Imagine students in your online or remote courses sitting at home, alone, at night, working on your course. If they are confused, they may email you and wait for a reply. On the other hand, recall how you actively clarify misconceptions about an assignment while teaching in person. You can create a similar kind of teaching presence in your Blackboard site by weaving three elements into every page: voice, orienting statements, and transitions. Professors use these elements so naturally when teaching in person that they may not even be aware of them, yet in a Blackboard site, these elements can mean the difference between a student feeling alone and confused or actively supported.
Voice
The first element is voice. Writing in a dry, formal tone may work in academic papers, but it is demotivating to your students. An English professor once said that what you think when you write comes through in your writing, and it’s true. Use this to your advantage. Write as if you are teaching one of your favorite classes or talking to one or two favorite students in your office. When you do, the animation you feel when teaching in person will come through in your writing. Students will “hear” your voice. Imagine you are teaching, and the words will flow.
Orienting Statements
The second element is orienting statements. Guide your students every step of the way, just as you do so naturally when teaching in person. It takes just a sentence or two to orient students to the task ahead.
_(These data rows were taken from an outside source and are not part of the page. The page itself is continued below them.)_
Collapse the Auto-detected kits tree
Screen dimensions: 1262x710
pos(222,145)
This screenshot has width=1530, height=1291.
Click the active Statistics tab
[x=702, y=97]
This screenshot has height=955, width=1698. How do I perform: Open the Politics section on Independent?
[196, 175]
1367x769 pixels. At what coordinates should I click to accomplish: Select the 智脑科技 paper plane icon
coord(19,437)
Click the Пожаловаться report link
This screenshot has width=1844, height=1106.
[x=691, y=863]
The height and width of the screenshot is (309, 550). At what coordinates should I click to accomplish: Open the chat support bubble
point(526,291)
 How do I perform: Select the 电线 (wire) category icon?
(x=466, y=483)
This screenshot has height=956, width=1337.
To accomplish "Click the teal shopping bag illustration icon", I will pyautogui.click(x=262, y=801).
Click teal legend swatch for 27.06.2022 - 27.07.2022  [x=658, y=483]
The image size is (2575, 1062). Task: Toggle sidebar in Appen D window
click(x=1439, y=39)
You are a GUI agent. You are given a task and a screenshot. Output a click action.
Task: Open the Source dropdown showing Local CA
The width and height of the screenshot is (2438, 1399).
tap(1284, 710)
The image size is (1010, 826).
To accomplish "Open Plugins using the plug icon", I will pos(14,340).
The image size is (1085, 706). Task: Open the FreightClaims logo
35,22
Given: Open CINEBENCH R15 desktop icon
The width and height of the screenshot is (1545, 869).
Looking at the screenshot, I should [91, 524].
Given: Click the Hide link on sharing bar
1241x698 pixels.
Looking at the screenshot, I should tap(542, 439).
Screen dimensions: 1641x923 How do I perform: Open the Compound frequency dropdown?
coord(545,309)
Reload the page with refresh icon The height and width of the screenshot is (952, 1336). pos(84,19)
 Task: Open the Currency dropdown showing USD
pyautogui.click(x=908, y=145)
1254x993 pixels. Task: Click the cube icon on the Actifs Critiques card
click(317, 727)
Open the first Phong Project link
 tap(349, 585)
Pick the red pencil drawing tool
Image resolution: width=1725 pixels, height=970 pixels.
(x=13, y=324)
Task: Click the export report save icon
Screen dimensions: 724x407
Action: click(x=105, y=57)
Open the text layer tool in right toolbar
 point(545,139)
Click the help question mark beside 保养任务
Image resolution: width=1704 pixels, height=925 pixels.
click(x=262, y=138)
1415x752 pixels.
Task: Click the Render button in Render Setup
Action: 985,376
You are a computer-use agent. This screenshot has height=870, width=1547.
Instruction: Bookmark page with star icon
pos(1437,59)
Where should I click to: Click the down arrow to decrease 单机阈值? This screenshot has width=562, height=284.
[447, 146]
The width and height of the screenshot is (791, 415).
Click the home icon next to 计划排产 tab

Professors don’t make a habit of walking into class, throwing a handout at students, and saying, “Here, read this,” or throwing a video up on the screen and saying, “Watch this.” I am sure you can think of plenty of reasons why that practice is inadequate. No one teaches that way in person, yet it is too easy to place links without instructions on your course site.
Introduce everything. Add a sentence or two of instructions before every link, article, website, video, or any element of your course. Imagine what you would say in class and write similar instructions. The result is that students know what you want them to do and why before they click.
Transitions
The third element is transitioning statements. They are the flipside of orienting phrases. Transitions move students from one activity to the next. When you teach in person, notice how naturally you use transitioning statements to keep students’ attention and move them into each new phase of the class period. Chances are you do it so naturally that you are not even aware. In your Blackboard site, transitioning statements have a similar effect of keeping students’ attention. Written in your voice, it’s as if you are speaking through the computer screen directly to each student.
Voice, orienting statements, and transitions – when all three come together, students feel as if the professor is sitting beside them, talking them through the course site.